Minneapolis wants to designate a zone for Uber and Lyft drivers to pick up downtown nightclubbers and bar patrons at the end of the night, according to the city.
The ride-share zone, which hasn’t been identified but could debut as early as next month, is part of a larger effort by the city to control the chaos of cars, public transportation and pedestrians that is unleashed in downtown’s warehouse district at bar close at 2 a.m., officials said.
“It’s part of this idea to make it a little more orderly, a little easier for people to get in and out of the Warehouse District at bar-close time, without this sense that, gosh, the world is coming to an end,” said Steve Cramer, president of the Minneapolis Downtown Council.
The pickup zone would likely affect ride-share customers around Hennepin and 2nd avenues from east to west and 4th to 6th streets from north to south, according to Josh Johnson, the city’s advanced mobility manager. This section — which includes bars, clubs, restaurants and a light-rail stop — is the “nexus” of nocturnal activity downtown, he said.

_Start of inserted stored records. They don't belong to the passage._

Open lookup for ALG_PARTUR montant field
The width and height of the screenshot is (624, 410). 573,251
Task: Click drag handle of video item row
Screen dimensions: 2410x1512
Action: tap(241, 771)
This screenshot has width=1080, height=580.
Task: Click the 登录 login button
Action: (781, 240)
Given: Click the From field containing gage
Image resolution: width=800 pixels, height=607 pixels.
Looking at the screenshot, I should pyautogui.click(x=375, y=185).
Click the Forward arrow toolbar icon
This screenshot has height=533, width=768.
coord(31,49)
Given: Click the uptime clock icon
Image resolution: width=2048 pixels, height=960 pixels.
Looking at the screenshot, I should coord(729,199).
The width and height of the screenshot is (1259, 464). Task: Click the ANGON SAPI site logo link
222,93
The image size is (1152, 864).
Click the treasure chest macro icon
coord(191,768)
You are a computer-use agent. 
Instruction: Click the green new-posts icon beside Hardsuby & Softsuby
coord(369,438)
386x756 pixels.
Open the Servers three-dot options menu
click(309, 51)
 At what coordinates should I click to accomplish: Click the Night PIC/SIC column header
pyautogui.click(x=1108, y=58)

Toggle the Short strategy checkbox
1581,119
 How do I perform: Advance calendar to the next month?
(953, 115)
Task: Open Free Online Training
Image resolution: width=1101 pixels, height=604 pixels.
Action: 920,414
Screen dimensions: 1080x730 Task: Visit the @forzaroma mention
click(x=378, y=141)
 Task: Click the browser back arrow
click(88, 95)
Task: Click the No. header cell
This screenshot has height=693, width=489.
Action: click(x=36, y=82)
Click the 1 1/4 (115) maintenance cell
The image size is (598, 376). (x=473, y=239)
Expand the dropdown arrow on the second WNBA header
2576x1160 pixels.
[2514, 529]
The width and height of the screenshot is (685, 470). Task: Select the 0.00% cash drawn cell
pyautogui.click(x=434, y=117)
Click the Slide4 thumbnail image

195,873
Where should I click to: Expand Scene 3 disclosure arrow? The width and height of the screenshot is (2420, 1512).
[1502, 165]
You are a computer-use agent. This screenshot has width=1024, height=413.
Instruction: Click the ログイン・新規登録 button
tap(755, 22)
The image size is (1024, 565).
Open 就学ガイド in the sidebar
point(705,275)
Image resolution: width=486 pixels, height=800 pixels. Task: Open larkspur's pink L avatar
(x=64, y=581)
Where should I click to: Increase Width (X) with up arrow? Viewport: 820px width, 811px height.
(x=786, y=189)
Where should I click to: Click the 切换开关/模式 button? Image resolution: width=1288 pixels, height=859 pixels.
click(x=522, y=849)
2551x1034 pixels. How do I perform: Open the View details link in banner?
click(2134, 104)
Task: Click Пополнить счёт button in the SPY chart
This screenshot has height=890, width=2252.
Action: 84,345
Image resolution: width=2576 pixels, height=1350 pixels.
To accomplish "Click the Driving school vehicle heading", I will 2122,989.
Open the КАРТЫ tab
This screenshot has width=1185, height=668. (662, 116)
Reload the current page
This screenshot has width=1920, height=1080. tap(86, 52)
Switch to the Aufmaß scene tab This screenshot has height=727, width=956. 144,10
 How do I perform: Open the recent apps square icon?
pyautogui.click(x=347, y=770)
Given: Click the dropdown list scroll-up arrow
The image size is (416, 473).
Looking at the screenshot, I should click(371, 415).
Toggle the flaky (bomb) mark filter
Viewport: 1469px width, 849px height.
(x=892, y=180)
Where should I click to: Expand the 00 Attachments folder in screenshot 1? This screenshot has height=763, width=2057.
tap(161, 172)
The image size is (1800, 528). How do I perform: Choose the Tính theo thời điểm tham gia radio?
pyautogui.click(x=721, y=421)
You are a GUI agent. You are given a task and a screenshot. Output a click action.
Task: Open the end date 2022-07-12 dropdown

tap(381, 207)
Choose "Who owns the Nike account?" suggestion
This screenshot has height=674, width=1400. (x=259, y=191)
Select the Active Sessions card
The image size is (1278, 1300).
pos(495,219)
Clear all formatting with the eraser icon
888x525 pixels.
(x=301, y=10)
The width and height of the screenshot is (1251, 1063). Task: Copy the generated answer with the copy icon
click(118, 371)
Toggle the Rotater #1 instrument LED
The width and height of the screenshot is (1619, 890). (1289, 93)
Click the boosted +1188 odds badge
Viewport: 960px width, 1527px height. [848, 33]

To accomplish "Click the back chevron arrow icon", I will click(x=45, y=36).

If a person requests a ride from Uber or Lyft using their phone in the area, the app would instruct them to walk over to the pickup zone, Johnson said.
Although the city has yet to decide where that zone would be, Johnson said it would likely be off the street. It would be easily accessible, he said, with added lighting and security.
“There’s an element of trying to mitigate congestion associated with Uber and Lyft in the area,” said Johnson, noting the high number of requests for the service in the area at night. “But our primary focus of this pilot is really to enhance the safety of the riders.”
Johnson said the city has been in talks with Uber and Lyft for the last six months to learn how often their drivers are called to the Warehouse District.
On Tuesday, a spokeswoman from Uber said the company has spoken with the city about the designated pickup zone and that final plans are still in the works.
Uber, Lyft and other ride-share services have had to accommodate designated zones across the country, including Minneapolis-St. Paul International Airport.
Johnson said the downtown pickup zone would look similar to what Washington, D.C., has tested in Dupont Circle and other popular areas. The experiment would run long enough for the city to gather data and learn where else they may want to try it, he said.
Cramer said downtown has long struggled with traffic control at bar-closing time.
“It’s almost like all hell is breaking loose,” he said. Drivers from Lyft and Uber were contributing to that, he said, by stopping and waiting for customers in inconvenient places, including on the light-rail tracks.
“We’re trying … to make it a friendlier, more conducive environment for people to get out of the Warehouse District,” he said. “Having a better, more orderly way to get Uber and Lyft in and out was part of that.”